### DATA RECORDS
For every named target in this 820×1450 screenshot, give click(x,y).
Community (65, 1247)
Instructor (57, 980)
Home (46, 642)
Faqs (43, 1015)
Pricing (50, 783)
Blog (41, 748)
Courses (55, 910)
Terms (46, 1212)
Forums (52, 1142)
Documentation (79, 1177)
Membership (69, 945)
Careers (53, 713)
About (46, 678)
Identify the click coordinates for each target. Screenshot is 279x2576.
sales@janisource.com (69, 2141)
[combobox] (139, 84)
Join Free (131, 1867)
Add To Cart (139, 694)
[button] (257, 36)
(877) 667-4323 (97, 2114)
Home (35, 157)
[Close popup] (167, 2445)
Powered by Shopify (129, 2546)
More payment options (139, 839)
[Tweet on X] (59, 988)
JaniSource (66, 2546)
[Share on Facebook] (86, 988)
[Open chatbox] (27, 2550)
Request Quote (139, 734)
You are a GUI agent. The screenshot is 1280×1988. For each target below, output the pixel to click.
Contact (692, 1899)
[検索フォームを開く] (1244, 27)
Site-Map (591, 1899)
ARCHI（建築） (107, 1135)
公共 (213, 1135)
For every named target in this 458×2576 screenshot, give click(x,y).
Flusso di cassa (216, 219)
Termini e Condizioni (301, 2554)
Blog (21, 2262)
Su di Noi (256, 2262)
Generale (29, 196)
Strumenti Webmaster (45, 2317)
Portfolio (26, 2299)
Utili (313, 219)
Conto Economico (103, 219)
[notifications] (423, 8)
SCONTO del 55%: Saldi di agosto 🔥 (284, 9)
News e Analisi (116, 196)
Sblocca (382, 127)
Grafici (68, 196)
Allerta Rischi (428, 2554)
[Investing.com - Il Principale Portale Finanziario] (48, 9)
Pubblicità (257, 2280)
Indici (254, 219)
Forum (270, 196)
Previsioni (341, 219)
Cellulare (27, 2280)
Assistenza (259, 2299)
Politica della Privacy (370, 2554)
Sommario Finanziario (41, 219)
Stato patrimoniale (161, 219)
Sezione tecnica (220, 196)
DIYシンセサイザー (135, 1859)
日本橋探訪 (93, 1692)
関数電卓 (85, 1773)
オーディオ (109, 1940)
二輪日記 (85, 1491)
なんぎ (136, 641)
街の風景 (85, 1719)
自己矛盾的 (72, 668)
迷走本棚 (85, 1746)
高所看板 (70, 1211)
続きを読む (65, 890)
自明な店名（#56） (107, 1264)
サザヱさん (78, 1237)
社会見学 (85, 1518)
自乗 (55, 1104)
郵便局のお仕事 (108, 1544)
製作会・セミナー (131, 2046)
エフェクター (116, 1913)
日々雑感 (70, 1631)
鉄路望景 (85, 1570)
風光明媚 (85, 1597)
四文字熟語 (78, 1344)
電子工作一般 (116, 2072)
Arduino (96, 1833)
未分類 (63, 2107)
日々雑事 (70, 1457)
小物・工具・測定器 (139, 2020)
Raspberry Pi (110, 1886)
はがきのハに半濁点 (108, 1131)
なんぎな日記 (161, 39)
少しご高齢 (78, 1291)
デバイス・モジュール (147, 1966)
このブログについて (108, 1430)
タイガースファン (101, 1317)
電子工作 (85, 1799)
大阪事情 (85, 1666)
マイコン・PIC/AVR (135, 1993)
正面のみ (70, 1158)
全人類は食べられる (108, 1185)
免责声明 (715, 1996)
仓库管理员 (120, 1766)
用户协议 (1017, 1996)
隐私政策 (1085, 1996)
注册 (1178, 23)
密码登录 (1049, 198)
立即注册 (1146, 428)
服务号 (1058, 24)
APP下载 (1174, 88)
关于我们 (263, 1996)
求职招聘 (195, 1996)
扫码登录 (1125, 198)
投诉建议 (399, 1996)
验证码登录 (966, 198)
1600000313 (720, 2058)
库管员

### TASK ITEM
Locate the word "click" in the data above. Copy every line carrying it.

### EXPECTED OUTPUT
For every named target in this 820×1450 screenshot, give click(x,y).
Identify the click coordinates for each target. Screenshot is 279x2576.
You are a GUI agent. The screenshot is 1280×1988. For each target below, output the pixel to click.
For every named target in this 458×2576 screenshot, give click(x,y).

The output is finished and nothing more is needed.